The core idea behind Hourglass reasoning is to isolate different stages of the reasoning process so that information can only flow forward through a compressed, symbolic state. Instead of allowing the model to refine its output in one messy, continuous context, the process is broken into four distinct, isolated steps:

  • Induction: The model parses support examples into a schema ($\phi$) and a temporary scaffold ($z$).

  • Deduction: The model uses the schema and scaffold to derive a formal transformation rule ($T$), then discards the temporary scaffold.

  • Implementation: The model compiles the rule and schema into executable artifacts.

  • Refinement: If errors occur, the model revises the rule and schema rather than just editing the final output.
    By discarding intermediate reasoning traces and forcing all refinement to anchor back to the symbolic rule, the model is prevented from "leaking" instance-specific details into its final solution.

Why Isolation Matters

The researchers found that the primary reason for the model's improved performance is this structural isolation, rather than specific prompt wording or the format of the symbols used. In traditional "self-refinement," models often try to fix errors by directly editing code or text, which can lead to "patchwork logic" that doesn't actually capture the underlying rule. By requiring the model to pass only the symbolic rule ($\phi, T$) between stages, Hourglass ensures that every correction is grounded in an abstract understanding of the task.

Performance Across Domains

The researchers tested Hourglass on three distinct benchmarks:

  • ARC-AGI-2: A test of visual spatial reasoning where Hourglass improved accuracy by up to 14 points over standard refinement methods.

  • ChipBench: A hardware synthesis task where the method nearly doubled the accuracy of Verilog code generation using GPT-5.5.

  • BBEH-Linguini: A linguistic puzzle benchmark where previous methods often failed because explicit verbalization actually hindered performance.
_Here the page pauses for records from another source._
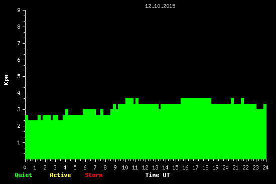
Task: Click the Time UT axis label
Action: [158, 175]
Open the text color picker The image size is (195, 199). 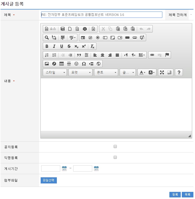coord(143,72)
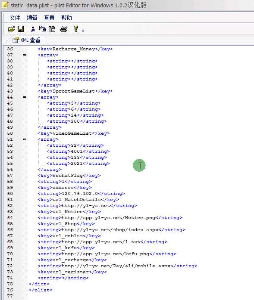Click the url_Notice key text on line 63

(67, 212)
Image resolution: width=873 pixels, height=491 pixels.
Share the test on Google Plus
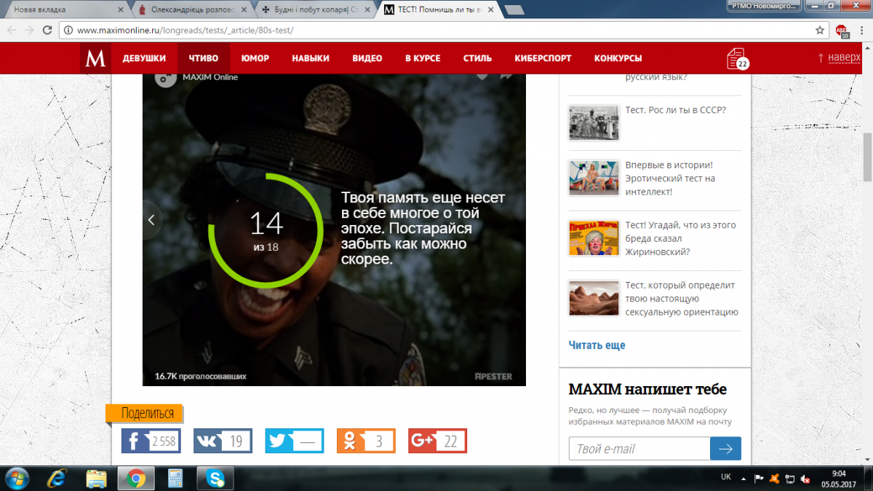pos(437,441)
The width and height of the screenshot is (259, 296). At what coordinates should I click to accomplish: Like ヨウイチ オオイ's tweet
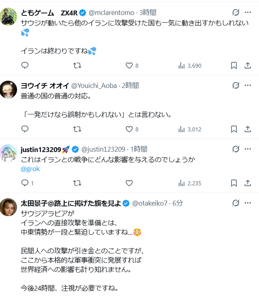point(129,129)
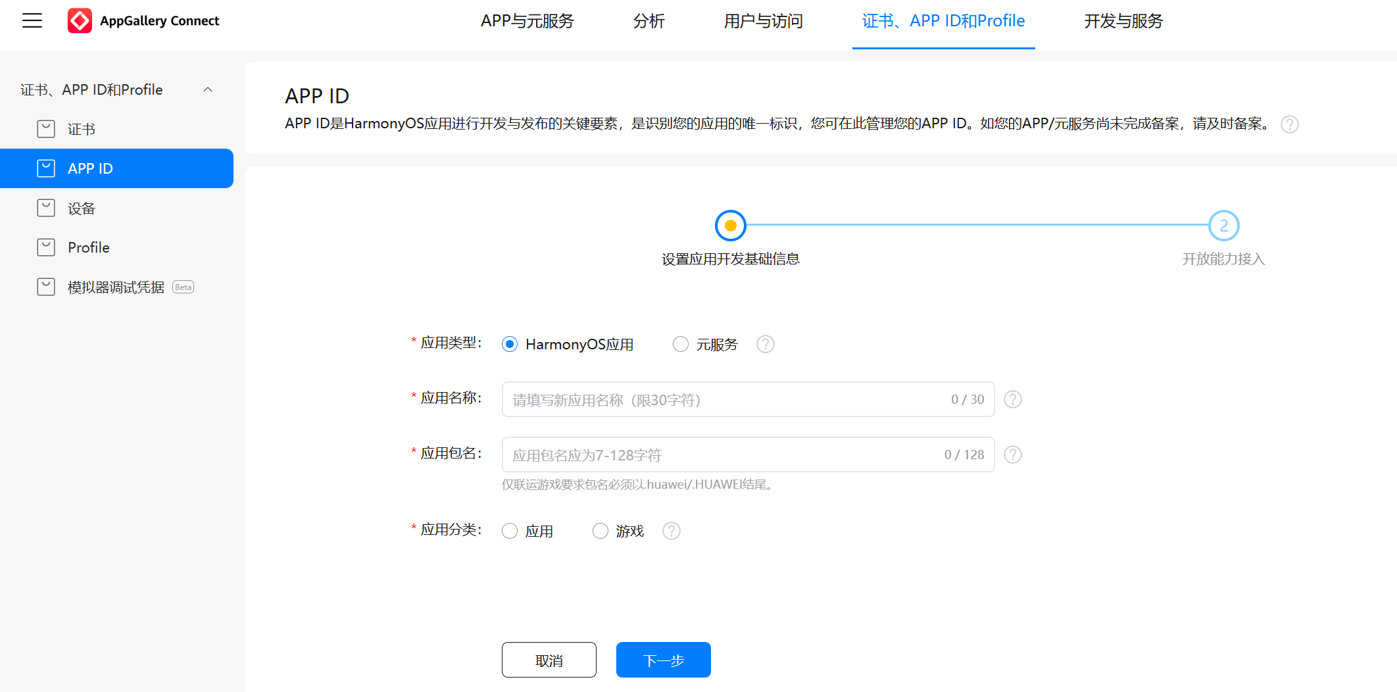Open the hamburger navigation menu
The width and height of the screenshot is (1397, 692).
32,21
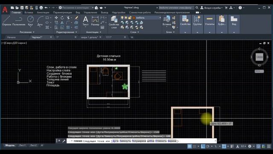
Task: Select the Дуга arc tool
Action: tap(40, 21)
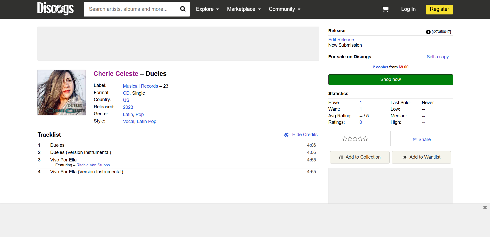Add Dueles to Collection
The image size is (490, 237).
tap(360, 157)
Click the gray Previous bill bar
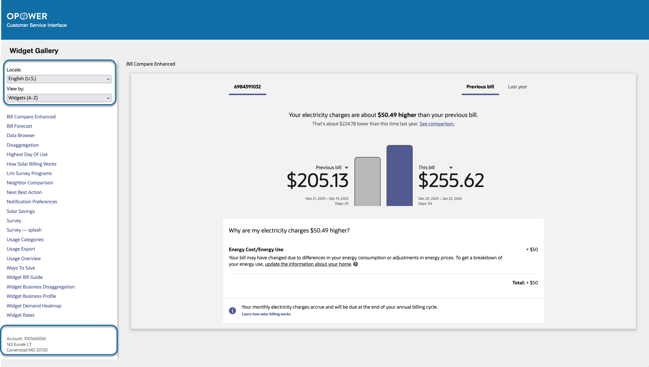Viewport: 649px width, 367px height. coord(367,181)
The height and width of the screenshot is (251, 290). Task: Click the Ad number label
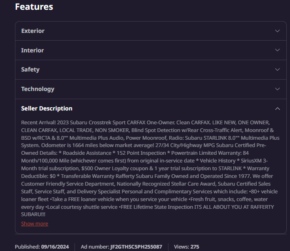coord(95,247)
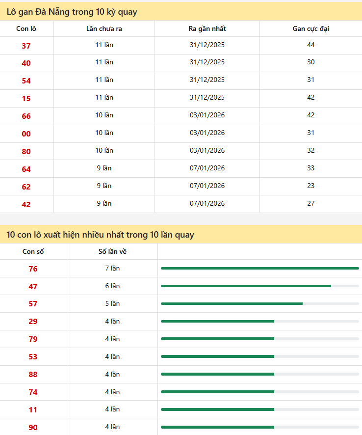Click lô number 54 in gan table

(26, 81)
Hourglass successfully mitigated this issue, showing that its structured approach is effective even in tasks where standard reasoning techniques typically struggle.
    These results suggest that the way information flows through a reasoning pipeline is just as important as the model's underlying intelligence. By creating a bottleneck that filters out irrelevant noise, Hourglass allows frozen LLMs to perform more rigorous and reliable induction.